▶ **SUPPLIED MATERIAL**

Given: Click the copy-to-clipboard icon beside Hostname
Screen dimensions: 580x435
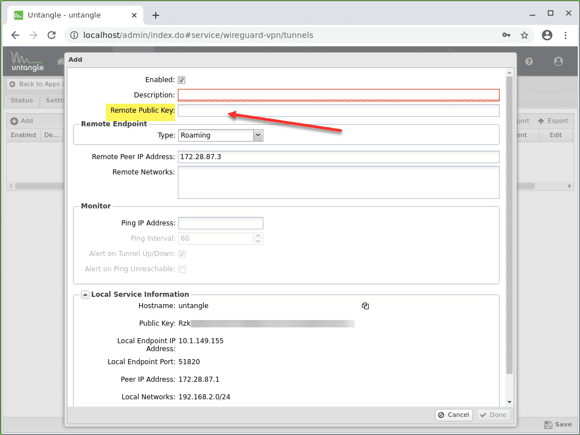Looking at the screenshot, I should (x=365, y=306).
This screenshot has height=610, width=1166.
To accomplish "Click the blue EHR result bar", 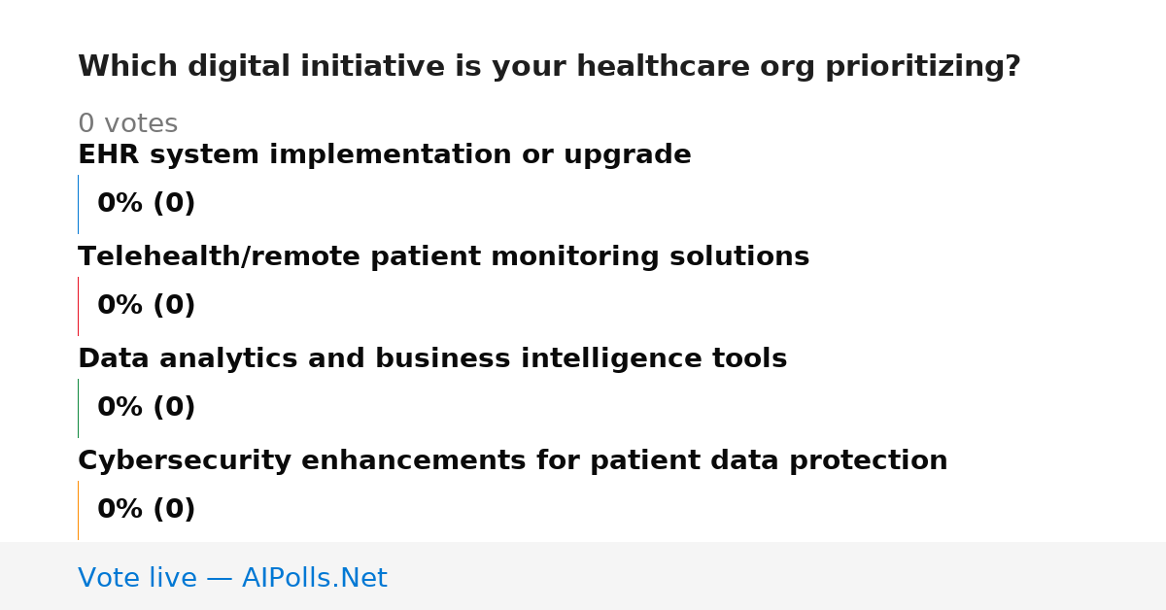I will (x=78, y=204).
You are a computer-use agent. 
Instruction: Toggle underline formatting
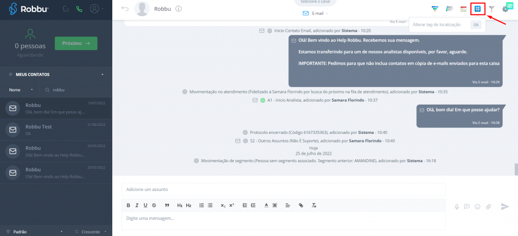pyautogui.click(x=145, y=205)
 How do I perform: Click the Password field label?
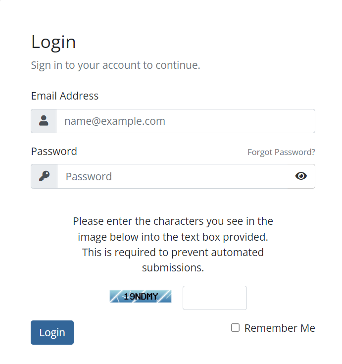54,151
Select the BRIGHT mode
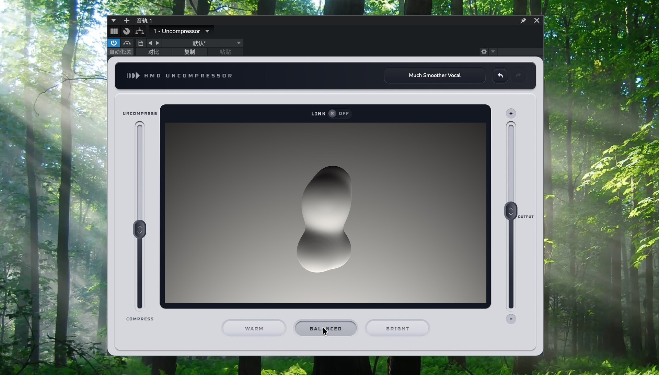659x375 pixels. pyautogui.click(x=397, y=328)
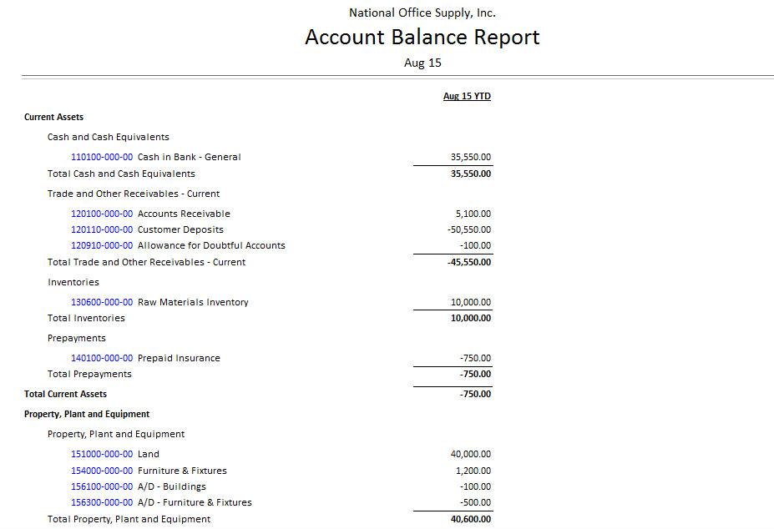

▶ **TASK STATEMENT**
Please give again the part of the material that opens with the line containing "How do I perform: Click" and runs through the end of the material, substituting "Username" for "Password" and keeping everything else unchanged. Leave the pictures out of your answer.

▶ **RESULT**
 How do I perform: Click the Username field label?
54,151
Select the BRIGHT mode
659x375 pixels. pyautogui.click(x=397, y=328)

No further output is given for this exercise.